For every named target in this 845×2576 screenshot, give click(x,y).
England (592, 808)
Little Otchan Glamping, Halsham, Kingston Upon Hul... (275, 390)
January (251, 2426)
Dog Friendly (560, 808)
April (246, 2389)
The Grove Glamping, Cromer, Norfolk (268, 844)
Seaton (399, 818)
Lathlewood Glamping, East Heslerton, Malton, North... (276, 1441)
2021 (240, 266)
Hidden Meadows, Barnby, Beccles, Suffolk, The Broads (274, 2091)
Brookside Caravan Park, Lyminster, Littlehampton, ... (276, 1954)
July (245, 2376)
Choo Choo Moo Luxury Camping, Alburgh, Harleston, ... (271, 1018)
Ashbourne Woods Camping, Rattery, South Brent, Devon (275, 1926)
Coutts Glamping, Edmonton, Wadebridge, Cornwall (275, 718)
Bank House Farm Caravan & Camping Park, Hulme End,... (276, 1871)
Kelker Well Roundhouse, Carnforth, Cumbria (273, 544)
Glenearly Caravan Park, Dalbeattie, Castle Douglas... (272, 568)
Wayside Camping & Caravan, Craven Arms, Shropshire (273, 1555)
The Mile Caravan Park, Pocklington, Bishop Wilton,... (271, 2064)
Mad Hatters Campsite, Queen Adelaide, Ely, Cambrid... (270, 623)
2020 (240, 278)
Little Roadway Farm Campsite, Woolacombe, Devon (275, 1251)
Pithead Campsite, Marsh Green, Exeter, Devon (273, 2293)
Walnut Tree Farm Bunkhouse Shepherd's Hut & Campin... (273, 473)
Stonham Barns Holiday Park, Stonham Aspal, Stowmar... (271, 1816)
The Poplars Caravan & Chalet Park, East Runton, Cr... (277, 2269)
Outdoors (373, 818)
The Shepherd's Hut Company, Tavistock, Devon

◇ ◇ ◇ ◇ ◇

▶ _Prompt_:
In the listing above, find each line with the word "Park" and copy it out.

▶ _Solution to the problem_:
Brookside Caravan Park, Lyminster, Littlehampton, ... (276, 1954)
Bank House Farm Caravan & Camping Park, Hulme End,... (276, 1871)
Glenearly Caravan Park, Dalbeattie, Castle Douglas... (272, 568)
The Mile Caravan Park, Pocklington, Bishop Wilton,... (271, 2064)
Stonham Barns Holiday Park, Stonham Aspal, Stowmar... (271, 1816)
The Poplars Caravan & Chalet Park, East Runton, Cr... (277, 2269)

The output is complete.